I’m wondering if there is anything I can do from a Ray perspective? I’ve tried setting reuse_actors=False/True, but neither seem to work. I can’t really target a specific set of hyper parameters that causes this to occur, only that it usually occurs within the first 3 or 4 trials.

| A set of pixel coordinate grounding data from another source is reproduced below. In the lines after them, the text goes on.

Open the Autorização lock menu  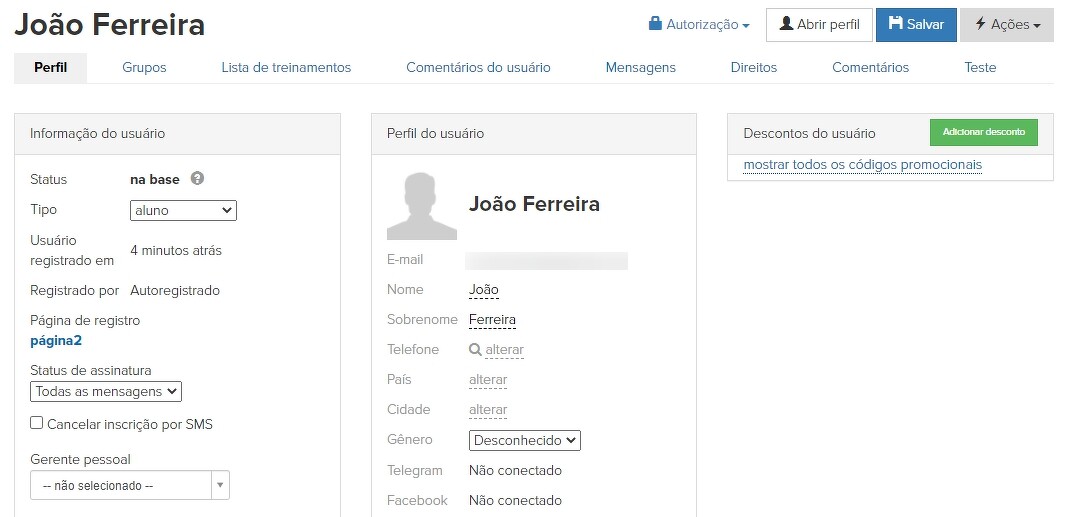click(x=699, y=24)
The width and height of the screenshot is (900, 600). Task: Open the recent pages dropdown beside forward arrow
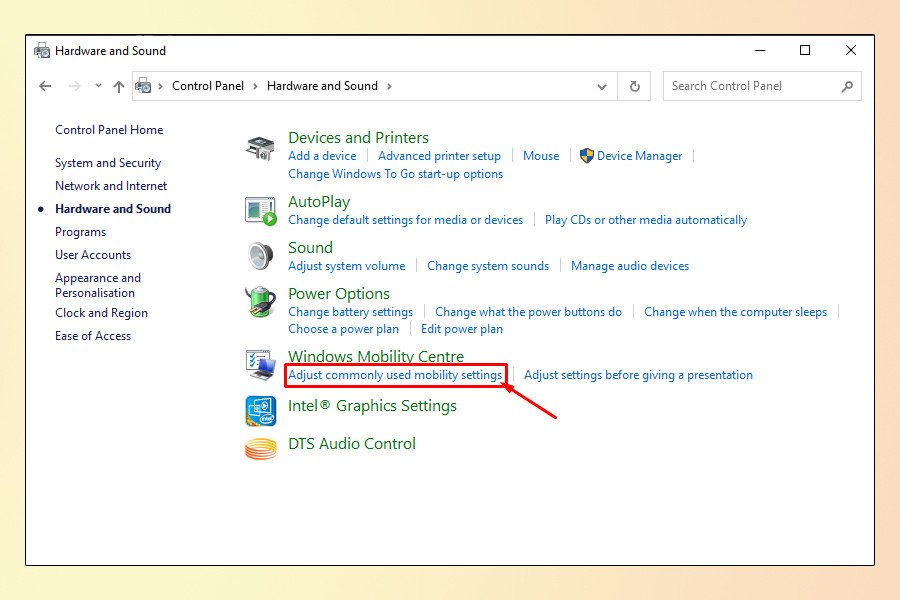97,86
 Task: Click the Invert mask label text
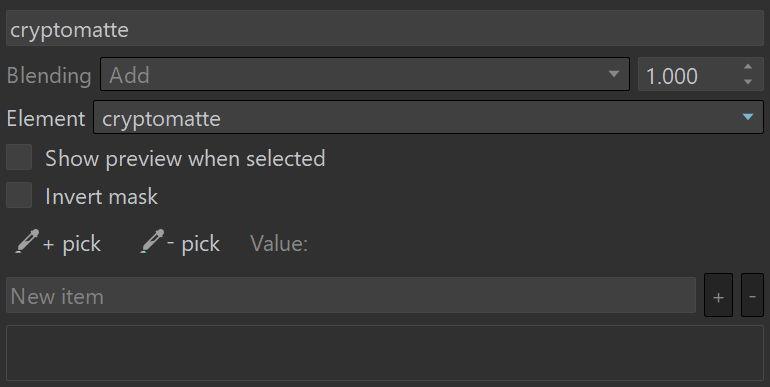coord(102,196)
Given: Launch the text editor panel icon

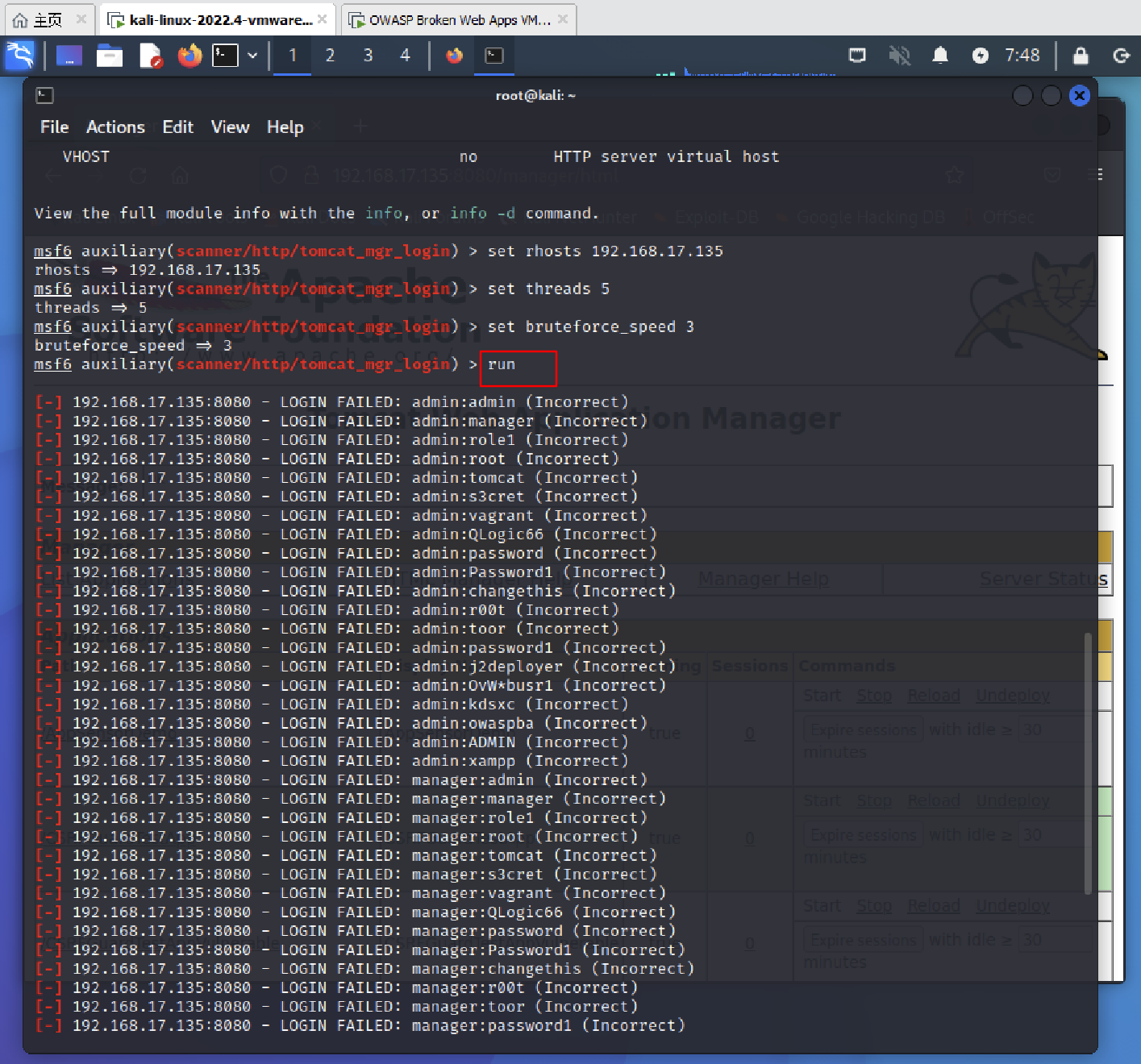Looking at the screenshot, I should (150, 56).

I’ve checked the output immediately before it crashes, and everything seems normal.
Here is my code:
cpus_per_trial = 26
gpus_per_trial = 1
num_workers = 1
config = {
'lr': tune.loguniform(5.0e-06, 5.0e-4),
'gamma': tune.uniform(0.90, 0.99),
'layers_nr': tune.randint(1, 6),
'heads_nr': tune.randint(1, 8),
'hidden_nr': tune.randint(256, 4096),
'dropout0': tune.uniform(0.00, 0.5),
'dropout1': tune.uniform(0.00, 0.3),
'epochs': args.epochs,
'batch_size': args.batch_size,
'scaling_config': ScalingConfig(
num_workers=num_workers,
resources_per_worker={'cpu': cpus_per_trial, 'gpu': gpus_per_trial},
use_gpu=True
),
'num_workers': num_workers,
'num_gpus': gpus_per_trial,
'num_cpus': cpus_per_trial,
}
search_alg = TuneBOHB(metric='loss', mode='min')
scheduler = ASHAScheduler(metric='loss', mode='min', max_t=args.epochs)
ray.init(num_cpus=cpus_per_trial, num_gpus=gpus_per_trial, local_mode=True)
tuner = ray.tune.Tuner(
tune.with_resources(partial(main, **kwargs), {'cpu': cpus_per_trial, 'gpu': gpus_per_trial}),
tune_config=ray.tune.TuneConfig(
num_samples=-1,
scheduler=scheduler,
search_alg=search_alg,
time_budget_s=3600*24,
),
param_space=config
)
results = tuner.fit()
Here are some relevant specs:
GPU: NVIDIA GeForce RTX 4090
Driver Version: 535.104.05
CUDA Version: 12.2
Kernel Version: 6.2.0-31-generic